Hayne has been a one-man wrecking crew in propelling the Eels to an improbable finals berth, but St George Illawarra coach Bennett said he wasn't fearing another Hayne onslaught in Friday night's NRL blockbuster.
Parramatta head into the game against the Dragons on the back of seven straight wins, a run in no small part thanks to Hayne's purple patch of form.
Bennett claimed he had come up with gameplans to stop the most dominant of players - including rugby league Immortal Wally Lewis - when Bennett and a rampant `King' went head to head in the local Brisbane club competition throughout the 1980s.
"I've coached enough games to know that there's nobody in the game that if you get it right you can't stop it," Bennett said.
"I've seen some great players in our game - you accept that they get you once or twice perhaps but at the end of the day you know that if you've got a good team that they can't run mayhem against you and create absolute havoc."
Whether the Dragons are a good enough team has been brought into question in recent weeks, particularly last week when they leaked 41 points in going down to struggling South Sydney.
But Bennett backed the side which still boasts the best defensive record in the competition to shut Hayne down.

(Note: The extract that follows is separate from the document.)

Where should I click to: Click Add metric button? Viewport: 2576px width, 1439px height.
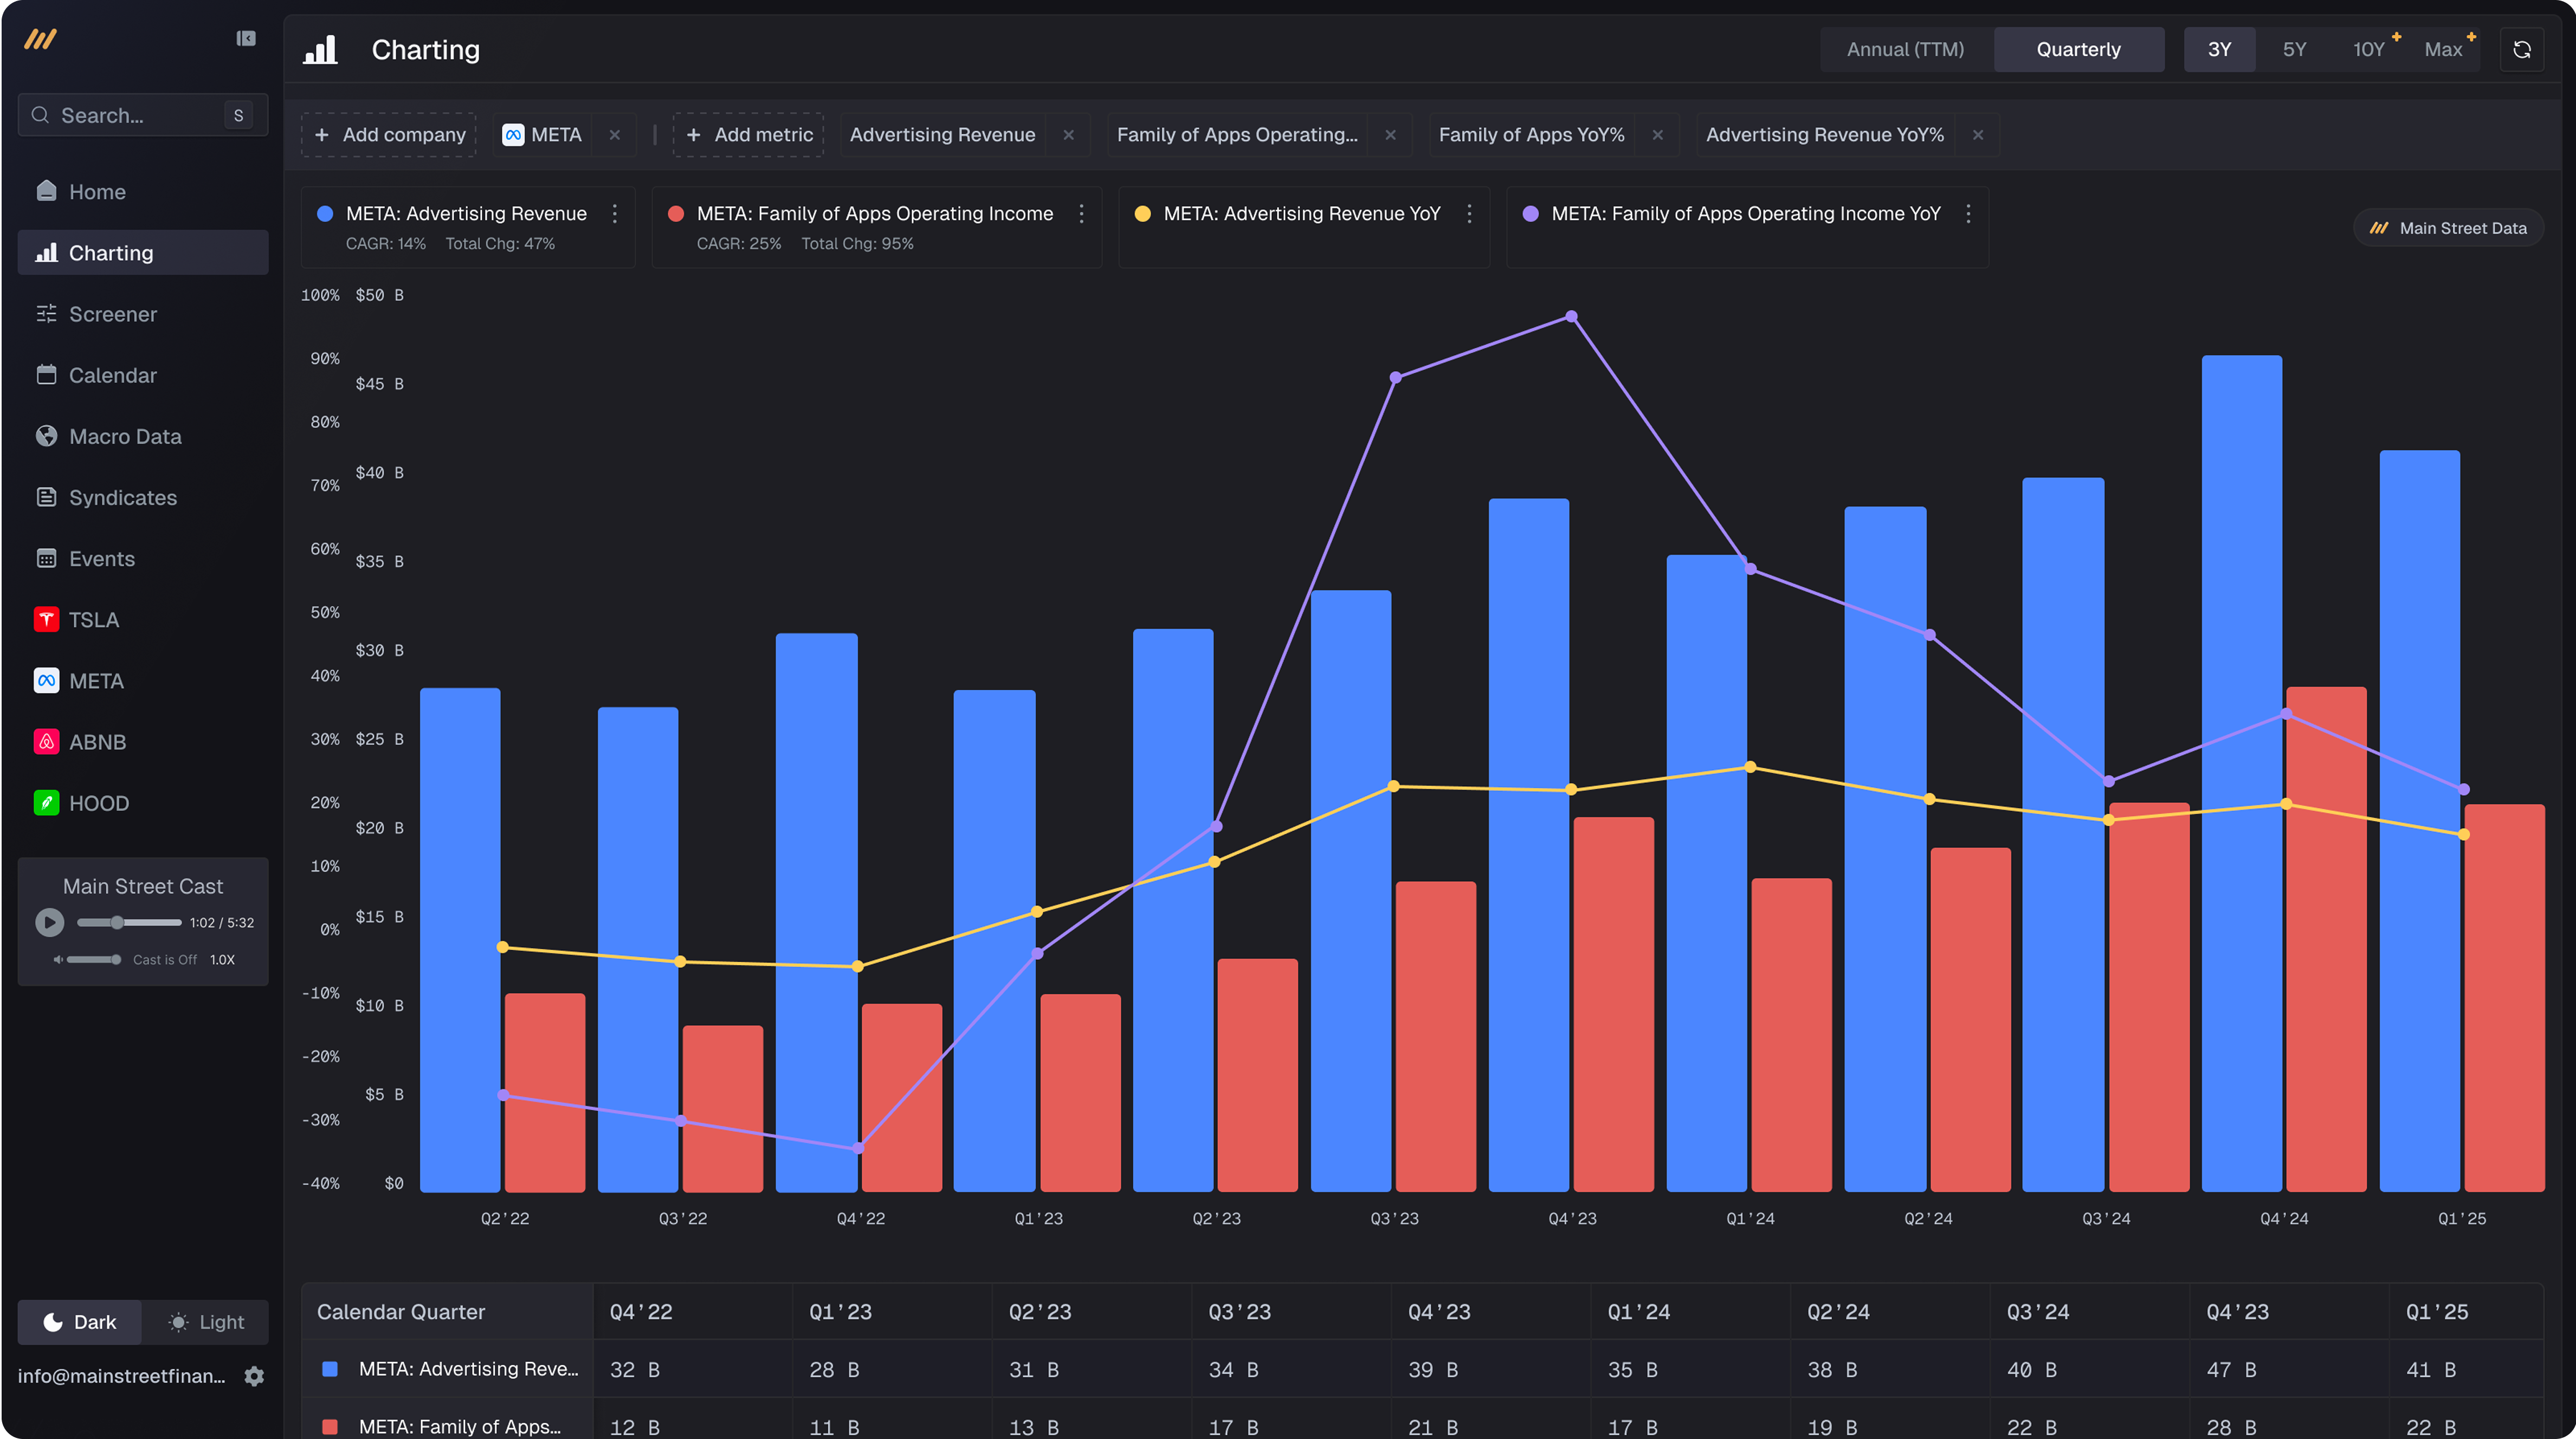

"Jarryd is a wonderfully gifted player and I'm sure he'll create his moments out there for us on Friday night, but is he unstoppable? Can you stop a lot of the stuff? You can," Bennett said.
"Can you do it all night? That's a more difficult thing but if you do it enough then it gives you the chance to stay in the game.
"I coached against the great Wally Lewis in the early years - they do make life difficult for you."
Since being moved to the No.1 jumper in round 10, Hayne has never been limited to less than 144 metres in a game.
Five times he has run for in excess of 200 metres, while on ten occasions he has made multiple line breaks.
In only six of his 14 games at the back has he failed to provide a try assist, while he is also going about his work with some degree of efficiency with just two errors in his last seven matches.
Now he's added an extra weapon to his arsenal, with Hayne coming up with three 40-20 kicks in vital wins over Penrith and Wests Tigers over the last fortnight.
But Dragons backrower Ben Creagh - a teammate of Hayne's during NSW's Origin campaign - said it was the Eels star's uncanny mix of strength and speed that made him tough to contain.
"He's a very hard man to tackle," Creagh said.
"I remember when he was playing centre earlier in the season when we played them and I was against him on the right edge and he's a handful just with how strong he is.
"When he's got 30 metres to work with at fullback he's got even more time with the ball - we'll just try and contain him as much as we can."